ENUNCIADO
Devuelve sin ninguna alteración el tramo de las lecturas del domingo XIV que va desde "Aclamad al Señor, tierra entera;" hasta "Gálatas (6, 14-18)", ambos extremos incluidos.

TEXTO DE LECTURA
= = = = =

Domingo XIV del tiempo ordinario (Ciclo C)

Lectura del profeta Isaías (66, 10-14c)
Festejad a Jerusalén, gozad con ella, todos los que la amáis, alegraos de
su alegría, los que por ella llevasteis luto. Mamaréis a sus pechos y os
saciaréis de sus consuelos, y apuraréis las delicias de sus ubres
abundantes. Porque así dice el Señor: “Yo haré derivar hacia ella, como
un río, la paz, como un torrente en crecida, las riquezas de las naciones.
Llevarán en brazos a sus criaturas y sobre las rodillas las acariciarán;
como a un niño a quien su madre consuela, así os consolaré yo, y en
Jerusalén seréis consolados. Al verlo, se alegrará vuestro corazón, y
vuestros huesos florecerán como un prado; la mano del Señor se
manifestará a sus siervos.”

 

Salmo responsorial 65
Aclamad al Señor, tierra entera.
Aclamad al Señor, tierra entera; tocad en honor de su nombre;
cantad himnos a su gloria; decid a Dios:
“¡Qué temibles son tus obras!” R.
Que se postre ante ti la tierra entera, que toquen en tu honor,
que toquen para tu nombre. Venid a ver las obras de Dios,
sus temibles proezas en favor de los hombres. R.
Transformó el mar en tierra firme, a pie atravesaron el río.
Alegrémonos con Dios, que con su poder gobierna eternamente. R.
Fieles de Dios, venid a escuchar, os contaré lo que ha hecho conmigo.
Bendito sea Dios, que no rechazó mi suplica, ni me retiró su favor. R.

 

Lectura de la carta del apóstol san Pablo a los Gálatas (6, 14-18)

= = = = =

MATERIAL DE CONSULTA
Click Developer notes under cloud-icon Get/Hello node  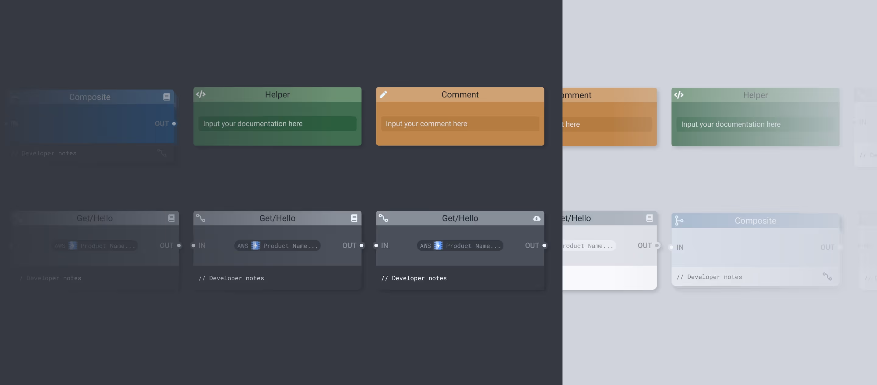point(419,278)
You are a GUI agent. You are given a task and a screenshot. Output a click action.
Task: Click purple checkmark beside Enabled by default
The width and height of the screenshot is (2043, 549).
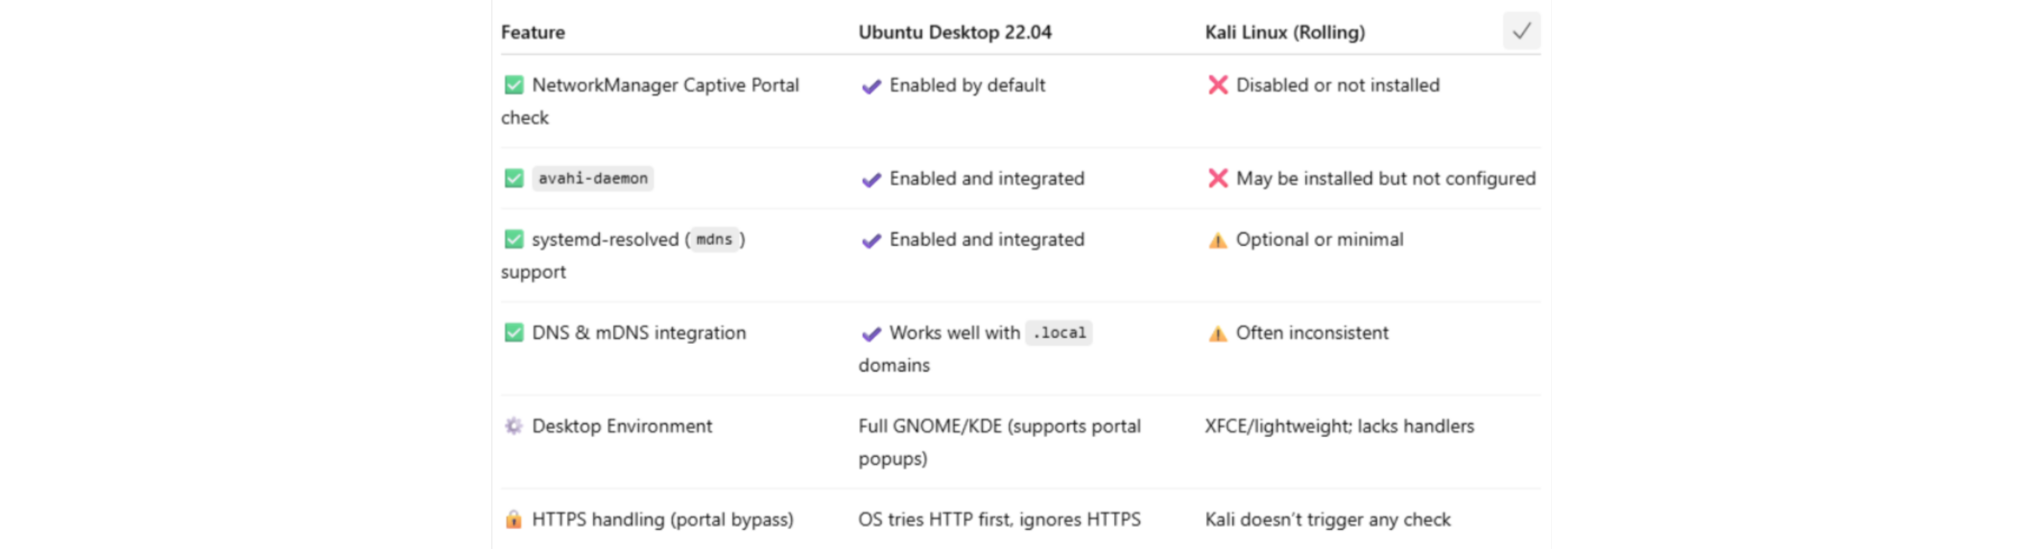871,86
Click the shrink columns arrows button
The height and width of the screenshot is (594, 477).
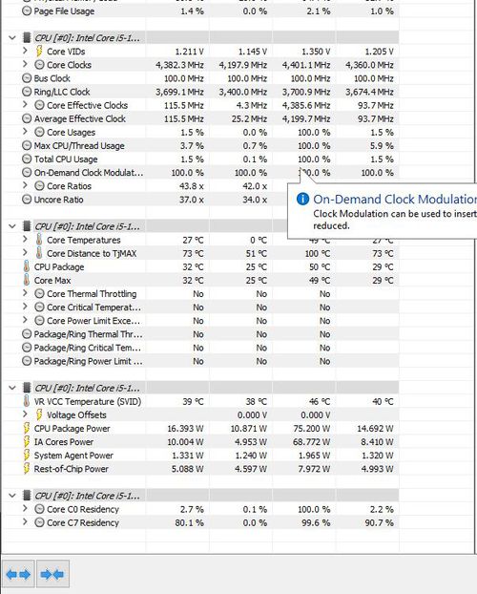pos(52,574)
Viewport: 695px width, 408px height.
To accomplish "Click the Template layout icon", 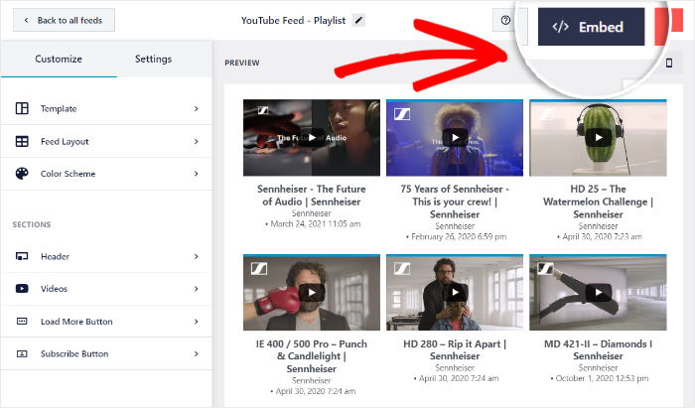I will pyautogui.click(x=22, y=108).
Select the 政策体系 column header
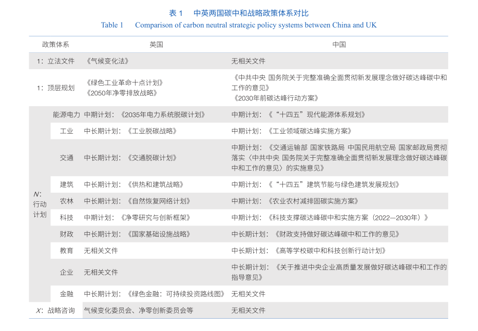 pyautogui.click(x=55, y=45)
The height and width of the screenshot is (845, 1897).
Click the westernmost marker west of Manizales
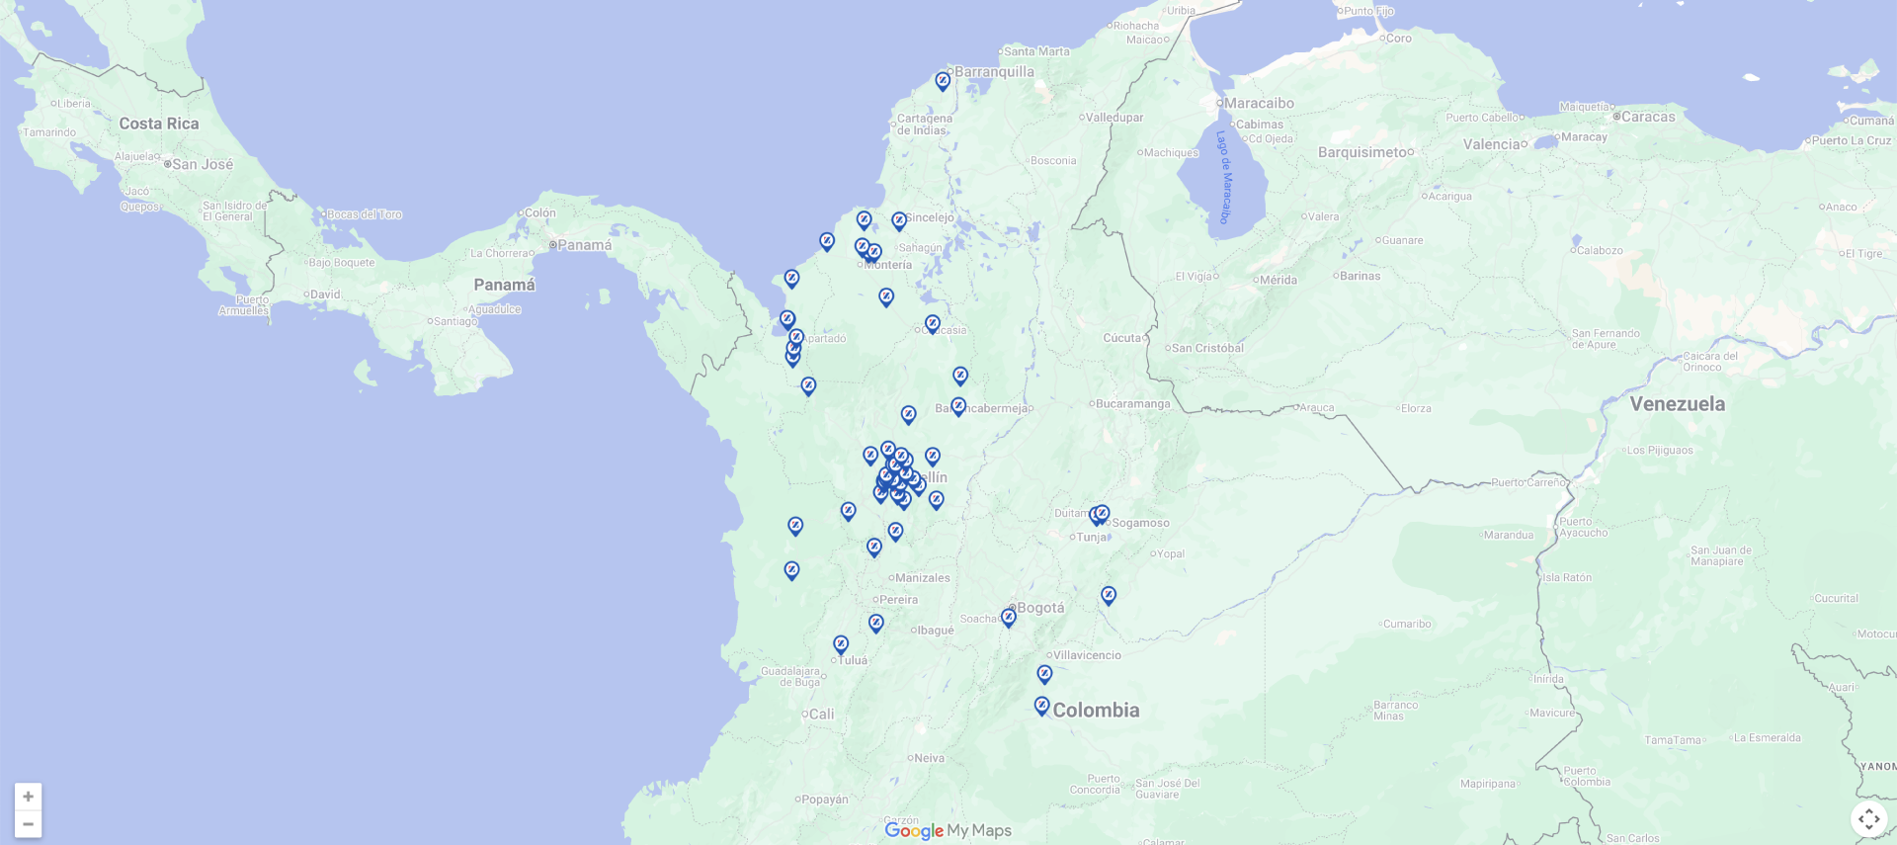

= = = = =

RESULTADO
Aclamad al Señor, tierra entera; tocad en honor de su nombre;
cantad himnos a su gloria; decid a Dios:
“¡Qué temibles son tus obras!” R.
Que se postre ante ti la tierra entera, que toquen en tu honor,
que toquen para tu nombre. Venid a ver las obras de Dios,
sus temibles proezas en favor de los hombres. R.
Transformó el mar en tierra firme, a pie atravesaron el río.
Alegrémonos con Dios, que con su poder gobierna eternamente. R.
Fieles de Dios, venid a escuchar, os contaré lo que ha hecho conmigo.
Bendito sea Dios, que no rechazó mi suplica, ni me retiró su favor. R.

 

Lectura de la carta del apóstol san Pablo a los Gálatas (6, 14-18)